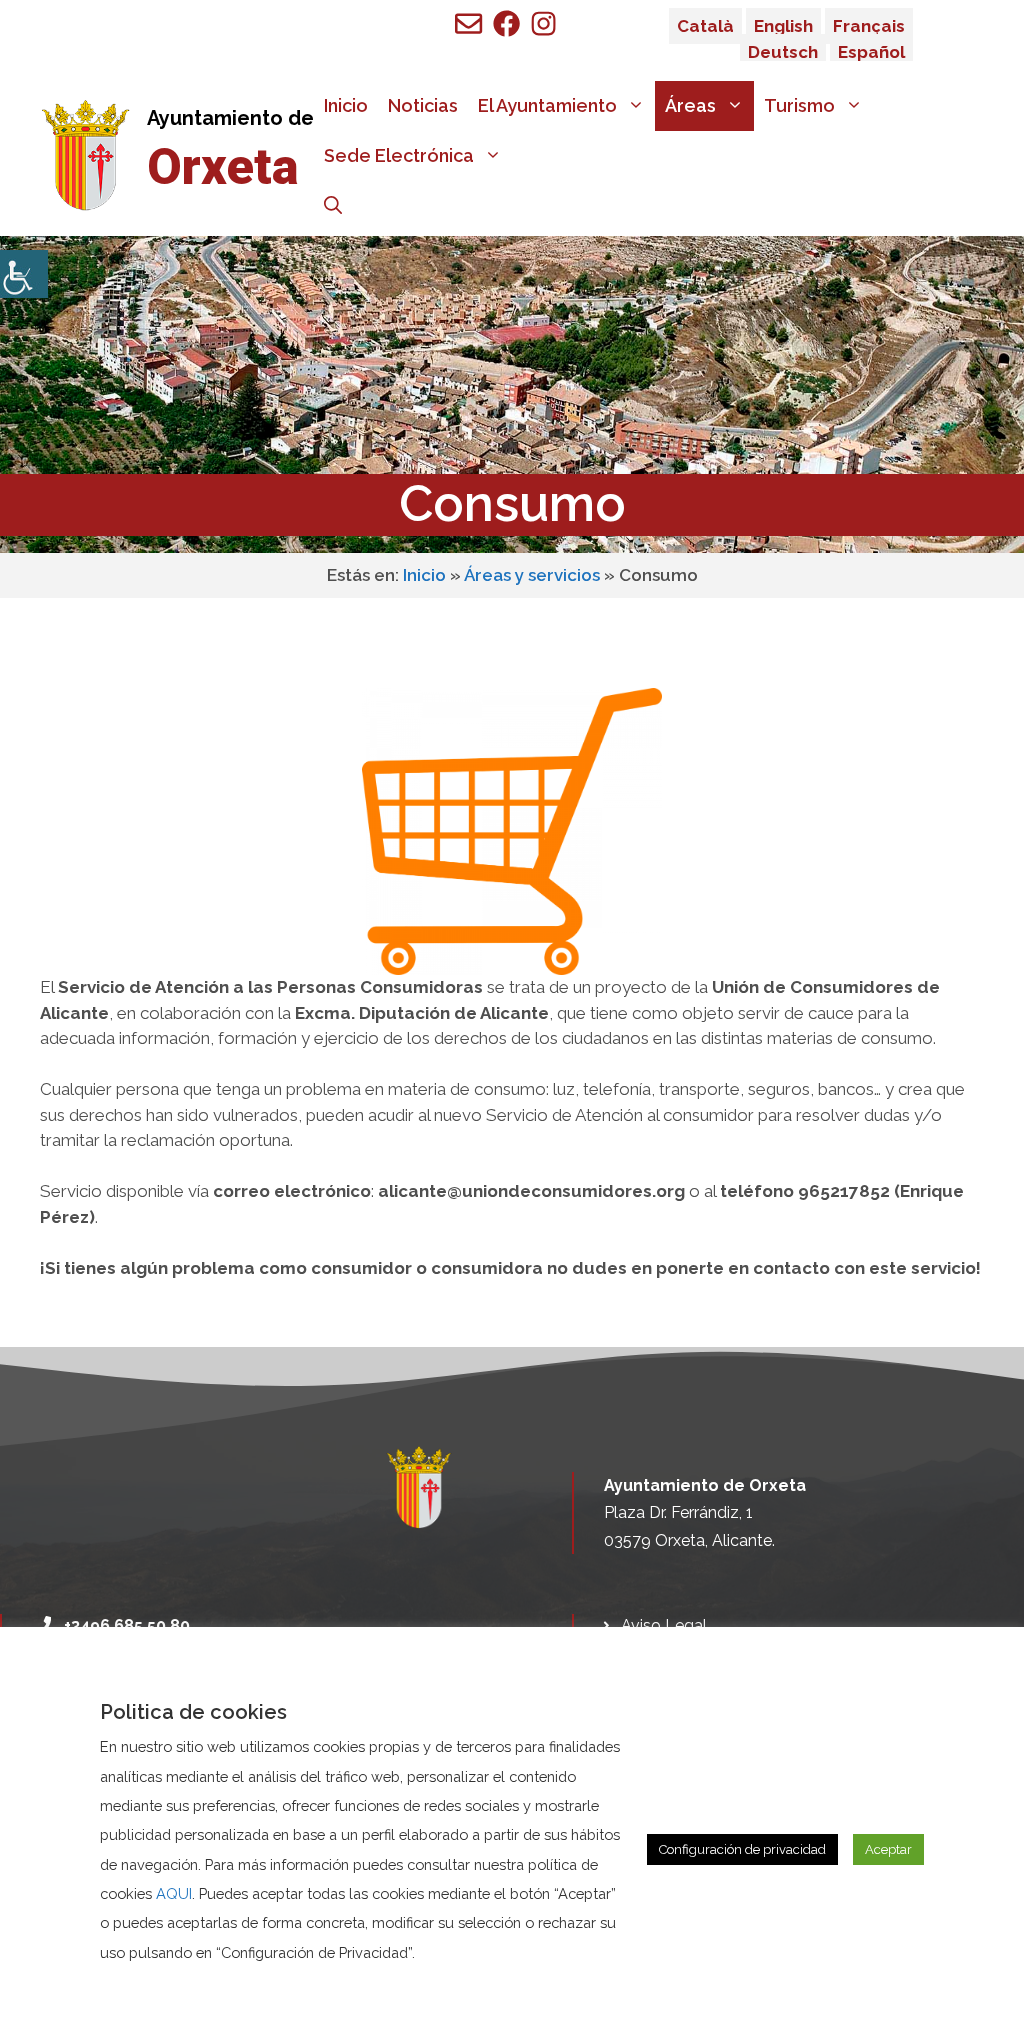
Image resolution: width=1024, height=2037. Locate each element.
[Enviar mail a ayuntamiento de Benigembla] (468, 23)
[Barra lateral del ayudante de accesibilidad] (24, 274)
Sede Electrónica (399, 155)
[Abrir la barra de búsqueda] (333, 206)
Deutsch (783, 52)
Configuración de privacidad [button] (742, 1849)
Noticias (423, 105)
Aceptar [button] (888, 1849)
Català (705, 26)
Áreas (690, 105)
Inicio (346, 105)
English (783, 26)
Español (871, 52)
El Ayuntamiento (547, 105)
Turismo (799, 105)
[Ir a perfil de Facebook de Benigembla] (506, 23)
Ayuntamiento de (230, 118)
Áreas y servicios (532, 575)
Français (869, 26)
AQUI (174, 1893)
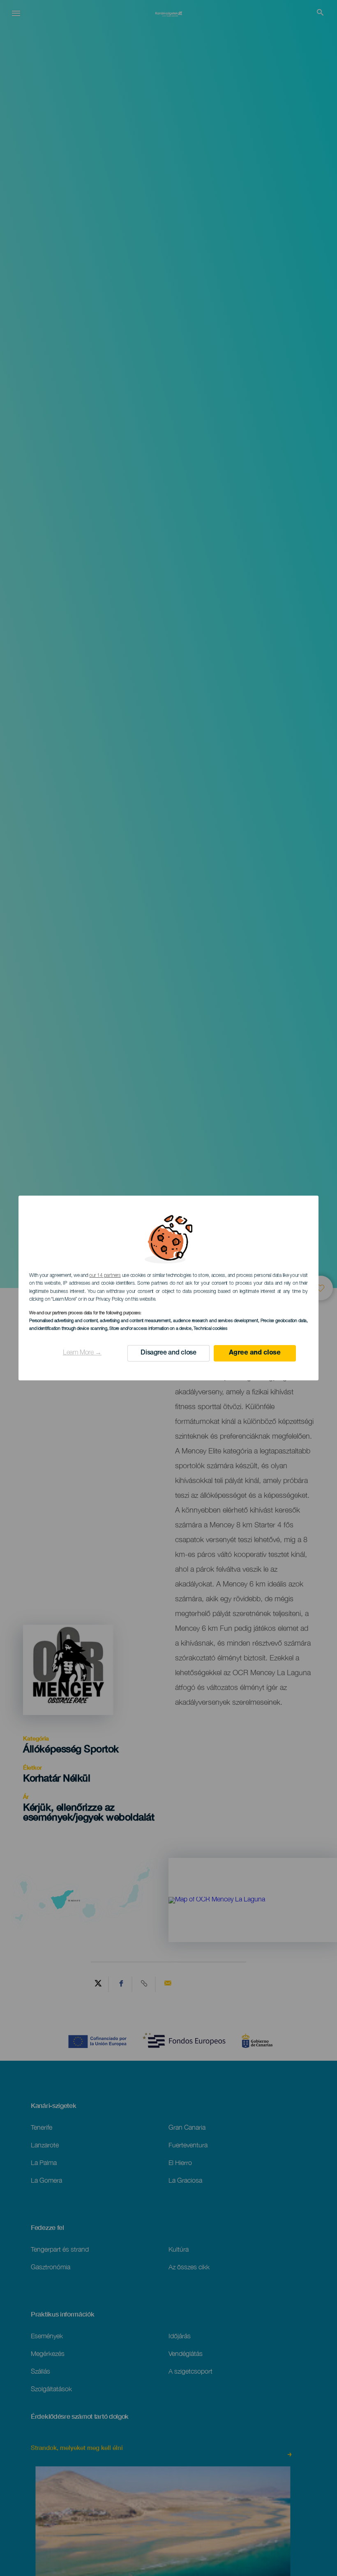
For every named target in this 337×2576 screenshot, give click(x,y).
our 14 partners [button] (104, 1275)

____________________

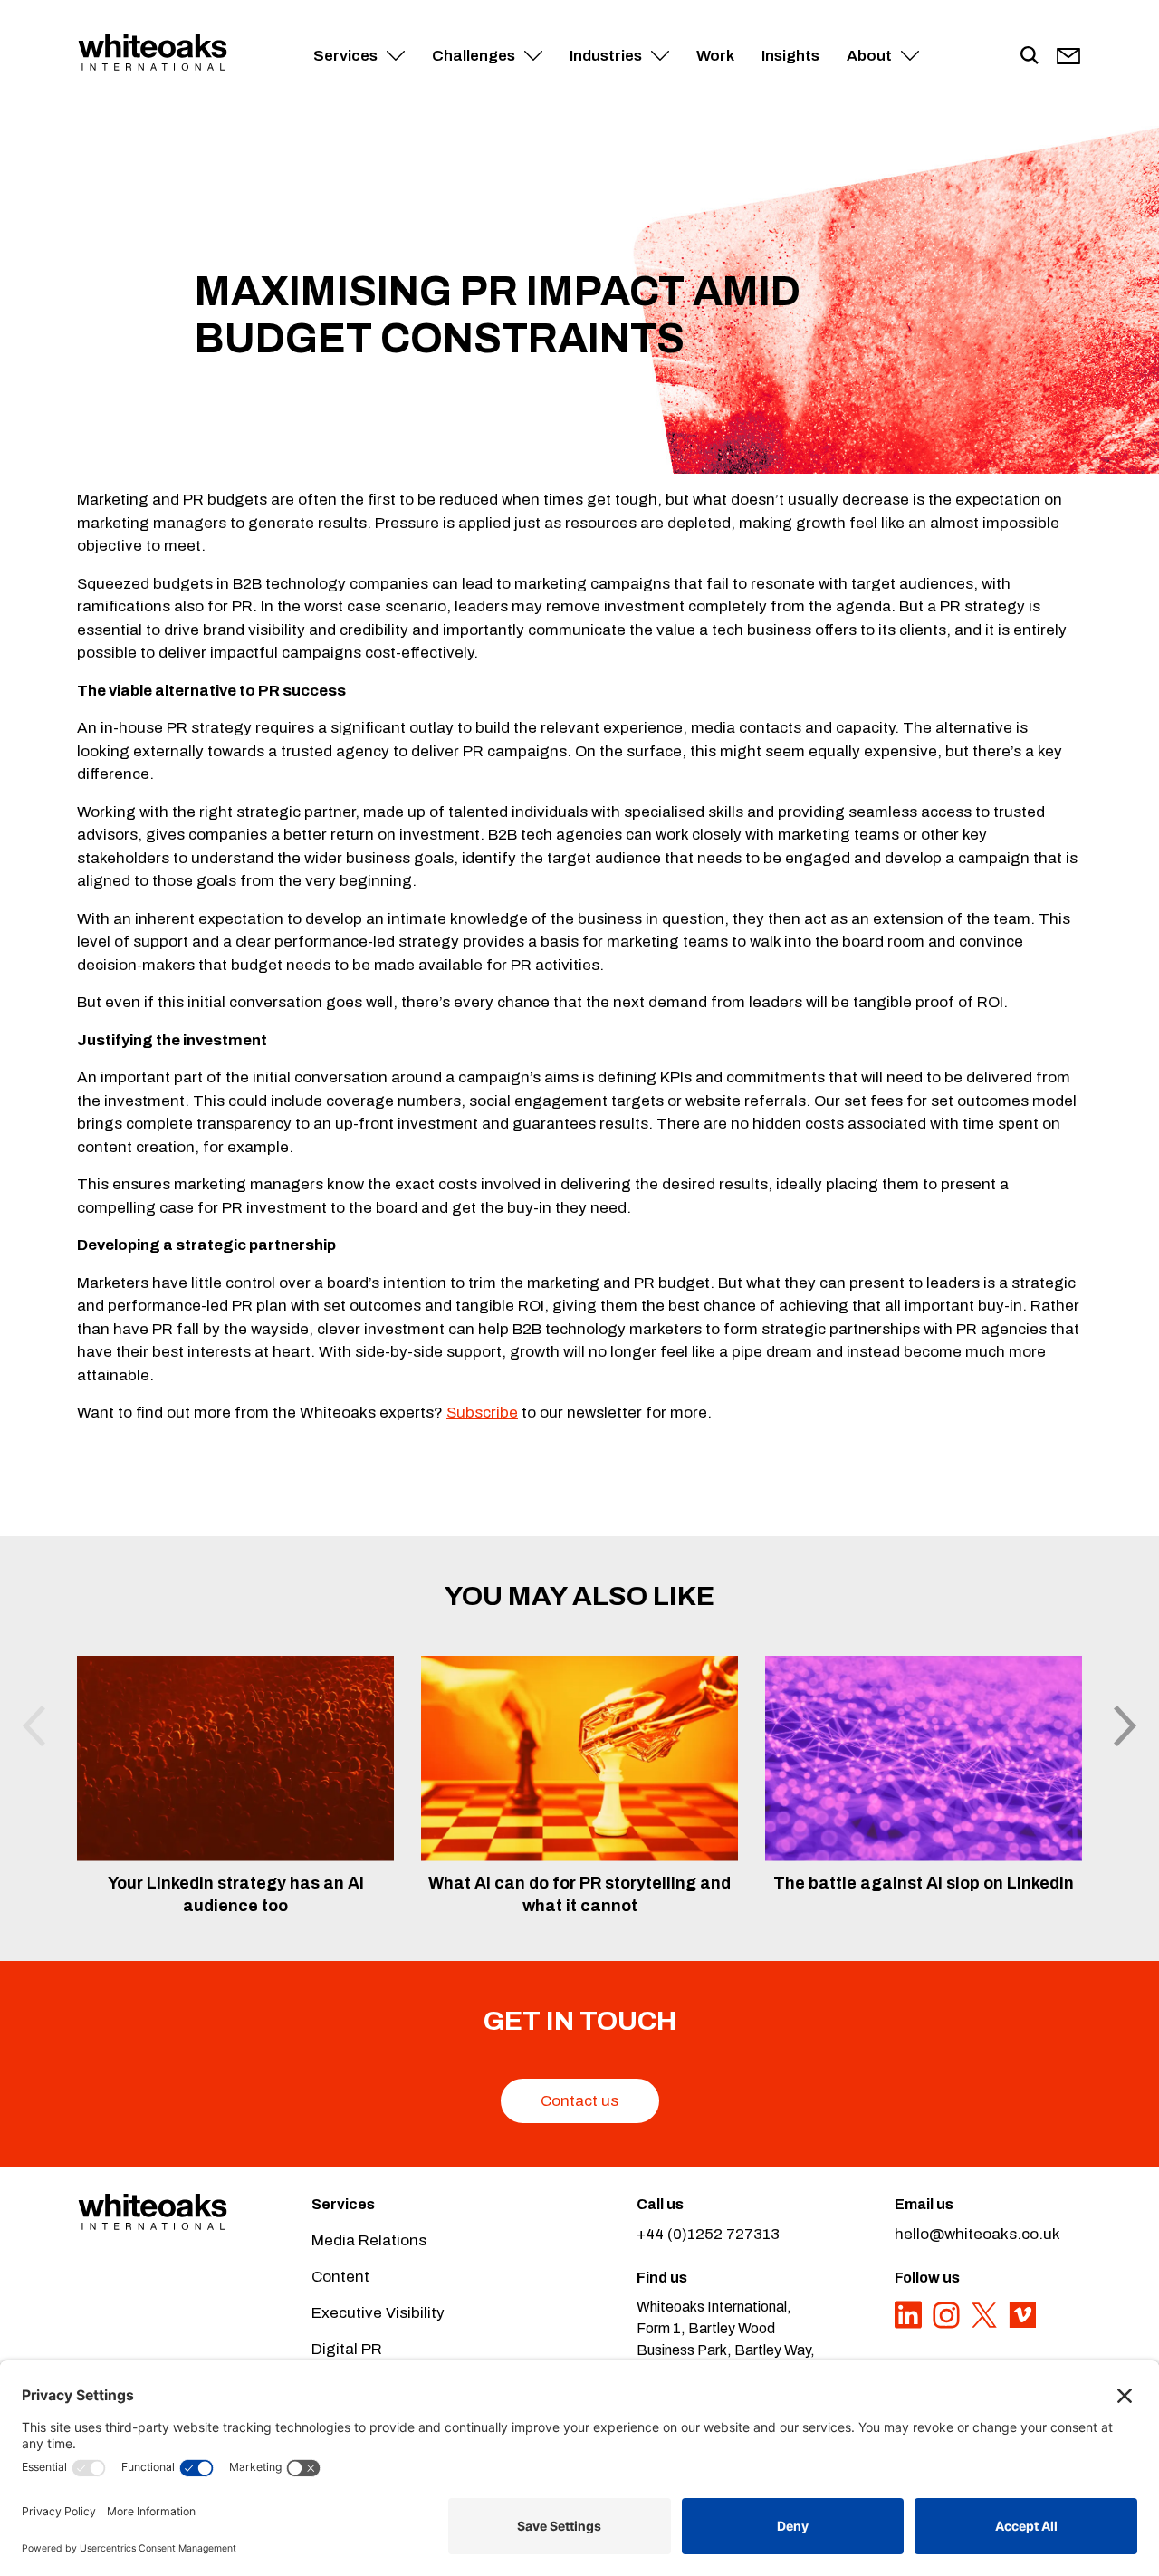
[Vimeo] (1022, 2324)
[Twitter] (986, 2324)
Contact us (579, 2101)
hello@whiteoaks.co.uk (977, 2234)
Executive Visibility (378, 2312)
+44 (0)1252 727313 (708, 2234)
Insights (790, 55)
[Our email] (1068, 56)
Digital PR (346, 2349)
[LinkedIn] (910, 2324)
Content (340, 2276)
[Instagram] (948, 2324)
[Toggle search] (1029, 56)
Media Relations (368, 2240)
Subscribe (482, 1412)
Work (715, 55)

____________________

**TO DO**
Transcribe only the lines above that start at the line containing "Image resolution: width=1024, height=2037." and end at the line containing "our 14 partners [button] (104, 1275)". Omit pictures.

**RESPONSE TO THE TASK**
Image resolution: width=1024, height=2037. Locate each element.
[Enviar mail a ayuntamiento de Benigembla] (468, 23)
[Barra lateral del ayudante de accesibilidad] (24, 274)
Sede Electrónica (399, 155)
[Abrir la barra de búsqueda] (333, 206)
Deutsch (783, 52)
Configuración de privacidad [button] (742, 1849)
Noticias (423, 105)
Aceptar [button] (888, 1849)
Català (705, 26)
Áreas (690, 105)
Inicio (346, 105)
English (783, 26)
Español (871, 52)
El Ayuntamiento (547, 105)
Turismo (799, 105)
[Ir a perfil de Facebook de Benigembla] (506, 23)
Ayuntamiento de (230, 118)
Áreas y servicios (532, 575)
Français (869, 26)
AQUI (174, 1893)
For every named target in this 337×2576 screenshot, give click(x,y).
our 14 partners [button] (104, 1275)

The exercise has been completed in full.